Milano: il cassonetto per gli indumenti dismessi della Caritas dov'è stato ritrovato il cadavere della neonata. Foto Ansa.
Quando succede è dura da accettare. Quella creaturina ritrovata morta a Milano in un cassonetto della Caritas per la raccolta degli abiti usati era una di noi. Quel luogo deputato ad aiutare i poveri con vestiti vecchi è stato forse il luogo della sua agonia, della sua morte. Il pensiero va a cosa sarebbe diventata, quali scelte avrebbe fatto nella sua vita, quali talenti avrebbe potuto sviluppare e mettere al servizio dei suoi sogni e della società. Già i sogni. Quella bimba, che era “nei sogni di Dio”, come a volte ci scappa di dire, i suoi sogni non potrà mai provarli, viverli, perseguirli. Ma il pensiero scappa anche alla mamma (e magari anche al papà, dov’era lui?). Perché l’ha fatto? Ne aveva piena coscienza? Era così disperata? Perché? Perché non si è rivolta a qualcuno, a un’amica, a un parente, a un vicino? Perché almeno non lo ha messo davanti al primo portone, suonato il campanello e scappata, risparmiando alla sua coscienza il dramma che la perseguirà per tutta la vita? È lecito, anche se terribile, non tenere il bimbo che nasce. Ci sono mille e uno motivi… Ma così, no…

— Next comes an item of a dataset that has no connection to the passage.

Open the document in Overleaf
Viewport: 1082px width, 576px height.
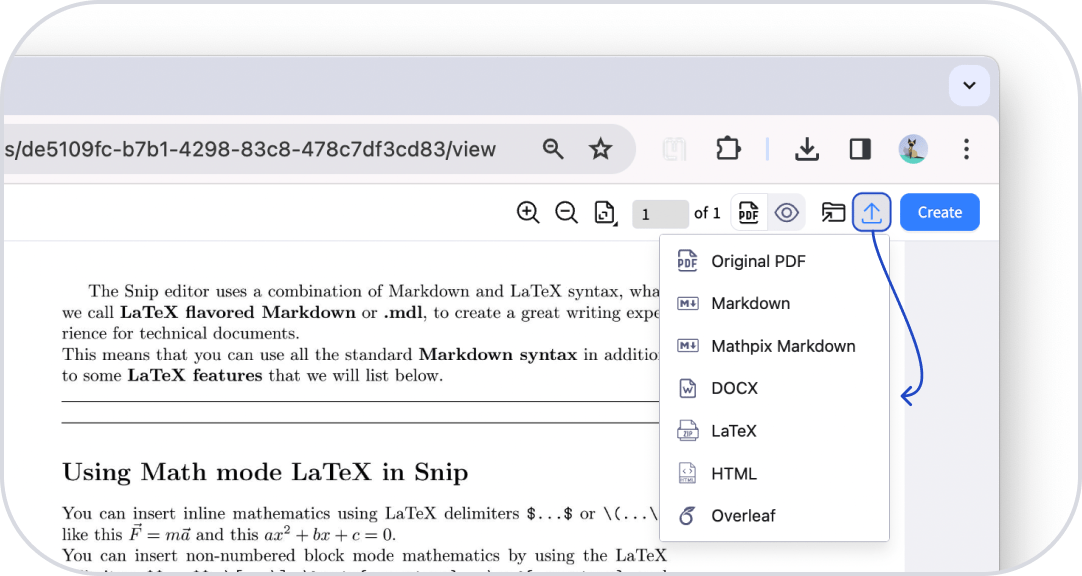[742, 515]
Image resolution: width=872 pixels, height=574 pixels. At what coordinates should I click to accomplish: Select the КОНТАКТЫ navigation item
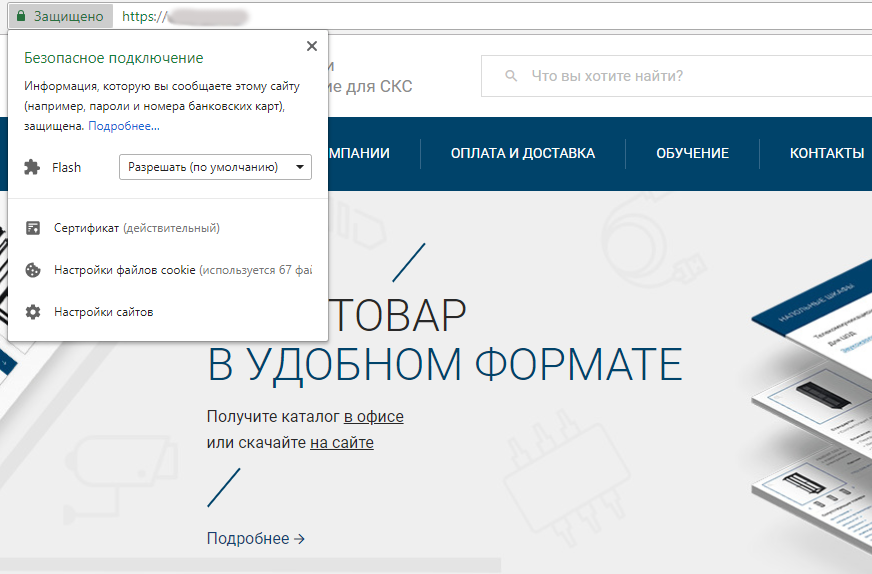pyautogui.click(x=826, y=153)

Il volto della mamma, il primo che contempliamo appena nati quando ancora l’organo della vista ci manca ma di cui percepiamo il sorriso e l’amore nel calore del suo corpo che ci nutre, quella bimba non lo ha mai vissuto. Il suo benvenuto sulla terra è stato un cassonetto.
Questo fatto, così drammatico e angosciante, deve interrogare ciascuno noi e la nostra società sulla capacità che abbiamo di accogliere. Il senso di sconfitta che sentiamo per una morte così ingiusta perché completamente innocente ci deve richiamare una volta di più alla nostra vocazione di esseri umani, chiamati per statuto ad accogliere tutti, ad avere uno sguardo empatico verso i nostri simili, che per noi cristiani sono fratelli e sorelle. Ad avere compassione, a cercare di capire chi è nel bisogno. A un mondo che pare sempre più spietato e disumano servono come l’aria persone che sappiano accogliere. E la prima accoglienza, in questo caso terribile, non può non essere la nostra preghiera, che si innalza a Dio per quella mamma e per quel papà, per il loro dramma. Lei, la piccolina, la sappiamo già accolta nelle mani premurose di Dio.